Manifesto assinado por entidades de 21 países alerta para os riscos de iniciativas governamentais de desmonte do Marco Civil da Internet e do CGI.br

Entidades nacionais que atuam no campo da democratização do acesso à internet e na proteção dos direitos dos usuários articularam importante apoio internacional contra os retrocessos que ameaçam o setor no país durante o 11º Fórum de Governança da Internet (IGF): o "Manifesto de Guadalajara pelos Direitos e Governança da Internet no Brasil". O documento, assinado por mais de 40 entidades internacionais, critica propostas do governo que alteram o Marco Civil da Internet (MCI) e o Comitê Gestor da Internet no Brasil (CGI.br), alentando que “a Internet aberta como a conhecemos está agora em risco”
Organizado pela ONU no início deste mês, no México, o evento reuniu 83 países. O público participante do IGF é formado por representantes da sociedade civil, governo, empresas, setor técnico e academia. Bia Barbosa, secretária-geral do FNDC e integrante do Intervozes – Coletivo Brasil de Comunicação Social, explica que a preocupação da comunidade internacional é um indicativo da gravidade das iniciativas em curso no legislativo brasileiro. “Limitação do acesso à internet, projetos de lei que tentam promover vigilância em massa, que violam a privacidade dos usuários e a liberdade de expressão e iniciativas de modificação do Marco Civil da Internet e do Comitê Gestor da Internet preocupam a comunidade internacional porque o Brasil se tornou referência internacional na agenda de governança da internet, principalmente após a aprovação do Marco Civil e com as experiências de funcionamento bem-sucedidas do CGI.br”, ressalta.
Especificamente com relação ao CGI.br, o manifesto critica a possibilidade de revisão da representatividade e participação da sociedade no espaço. Criado em 1995, o CGI.br tem entre suas atribuições regular atividades na internet, estabelecer diretrizes para o desenvolvimento da rede e registrar todos os sites brasileiros. O comitê é formado por 21 membros, dos quais nove são indicados pelo governo. O restante das vagas é igualmente ocupado por associações da sociedade civil, comunidade científica e representantes de empresas ligadas à internet. As telas têm apenas um representante no comitê, mas têm investido numa maior participação, com aceno positivo de representantes do governo.

## Tarefa a realizar
Prossiga com o texto acima sobre o Manifesto de Guadalajara e o Marco Civil da Internet, a partir de sua última frase.

Parte de um arquivo de dados
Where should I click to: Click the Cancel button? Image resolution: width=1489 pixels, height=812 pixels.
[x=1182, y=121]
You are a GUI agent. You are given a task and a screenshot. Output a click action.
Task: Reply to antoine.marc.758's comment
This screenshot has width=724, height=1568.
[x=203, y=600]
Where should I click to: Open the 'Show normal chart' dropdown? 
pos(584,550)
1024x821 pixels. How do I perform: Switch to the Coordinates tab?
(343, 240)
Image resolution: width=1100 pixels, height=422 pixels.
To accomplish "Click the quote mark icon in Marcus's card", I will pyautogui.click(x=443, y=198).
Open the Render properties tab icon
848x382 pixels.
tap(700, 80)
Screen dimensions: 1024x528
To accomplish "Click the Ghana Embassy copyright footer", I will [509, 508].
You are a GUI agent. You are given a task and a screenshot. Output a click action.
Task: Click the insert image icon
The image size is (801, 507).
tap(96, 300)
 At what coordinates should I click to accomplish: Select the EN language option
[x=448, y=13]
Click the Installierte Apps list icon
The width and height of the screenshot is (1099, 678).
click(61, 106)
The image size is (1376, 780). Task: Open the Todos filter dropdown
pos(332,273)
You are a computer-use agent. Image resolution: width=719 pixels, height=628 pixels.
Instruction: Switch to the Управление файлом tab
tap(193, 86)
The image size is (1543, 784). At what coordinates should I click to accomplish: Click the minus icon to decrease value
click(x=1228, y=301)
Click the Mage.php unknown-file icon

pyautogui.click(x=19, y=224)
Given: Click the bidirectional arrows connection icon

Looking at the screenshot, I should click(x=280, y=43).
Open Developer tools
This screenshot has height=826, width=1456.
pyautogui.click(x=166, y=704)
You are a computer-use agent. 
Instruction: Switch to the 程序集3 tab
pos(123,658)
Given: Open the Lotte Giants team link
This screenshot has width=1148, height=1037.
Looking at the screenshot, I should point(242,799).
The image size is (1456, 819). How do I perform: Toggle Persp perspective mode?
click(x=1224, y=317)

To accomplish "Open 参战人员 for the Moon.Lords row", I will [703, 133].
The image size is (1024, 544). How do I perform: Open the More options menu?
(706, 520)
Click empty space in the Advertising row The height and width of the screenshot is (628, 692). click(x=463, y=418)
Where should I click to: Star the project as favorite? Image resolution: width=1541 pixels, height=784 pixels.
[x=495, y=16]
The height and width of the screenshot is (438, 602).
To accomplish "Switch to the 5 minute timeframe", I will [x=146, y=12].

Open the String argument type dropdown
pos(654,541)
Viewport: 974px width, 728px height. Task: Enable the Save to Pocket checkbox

## Resultado da tarefa
Bia, que participou do IGF junto com a coordenadora geral do FNDC, Renata Mielli, também afirma que as ameaças em curso no Brasil não são exclusivamente nacionais. “Infelizmente, o Brasil não está isolado ao promover alterações legais que autorizam vigilância em massa na rede e que deixam nas mãos do mercado o acesso à internet para a população. Propostas que restringem a liberdade de expressão e a construção de mecanismos que violam a liberdade nas redes são desafios que outros países enfrentam também. Por isso foi importante levarmos essa denúncia ao IGF, compartilhando nossa experiência e fortalecendo os laços de solidariedade internacional”, acredita.
Leia o manifesto na íntegra.
Manifesto de Guadalajara pelos Direitos e Governança da Internet no Brasil
Nós, representantes de organizações da sociedade civil de todo o mundo presentes no 11º Fórum de Governança da Internet em Guadalajara, México, nos unimos para expressar nossa preocupação com as mudanças de políticas relacionadas ao acesso, governança e uso da Internet que têm ocorrido no Brasil este ano.
Desde a primeira Cúpula Mundial sobre a Sociedade da Informação (CMSI/WSIS), em 2003, os defensores dos direitos digitais brasileiros têm participado ativamente do debate sobre governança da Internet, pressionando por mais participação e proteção dos direitos humanos no ambiente digital. O Brasil é o único país que acolheu duas edições do IGF (2007 e 2015), mostrando seu apoio à discussão aberta e multissetorial. É lamentável que, no IGF de 2016, a participação do governo brasileiro seja bastante restrita. O país que tem sido um exemplo está agora em risco de enfraquecer suas mais valiosas instituições dedicadas à governança da Internet: o Comitê Gestor da Internet no Brasil (CGI.br) e a lei inovadora aprovada em 2014, o Marco Civil da Internet, ou MCI.
O MCI foi resultado de um longo e democrático processo participativo que teve como objetivo a criação de direitos fundamentais para o uso da Internet. A lei centrou-se na democratização do acesso à Internet, neutralidade da rede, liberdade de expressão, proteção dos dados pessoais e da privacidade. Baseou-se nos 10 Princípios para a Governança e Uso da Internet, promulgados pelo CGI.br em 2009, em um contexto de governança multissetorial.
Devido às recentes mudanças políticas no país, a Internet aberta como a conhecemos está agora em risco. O atual governo, em uma transição de poder questionável, tem sido refratário ao debate democrático, apoiando um corpo conservador de representantes do Congresso que procura agir contra o que o MCI garante em termos de proteção dos direitos fundamentais na Internet. Agora o Congresso está prestes a aprovar uma lei que representará um sério revés nas políticas de telecomunicações e resultará na perda da soberania do Estado sobre as redes de telecomunicações, comprometendo o propósito estabelecido pelo MCI de acesso universal e inclusão digital.
Além disso, o governo federal anunciou que não desenvolverá políticas de acesso à Internet de banda larga e que “o mercado deve promover a expansão por conta própria”. Esse novo paradigma de governança vai contra o atual quadro legal e regulatório do país, que reconhece o papel fundamental do Estado na universalização e democratização do acesso e do conhecimento.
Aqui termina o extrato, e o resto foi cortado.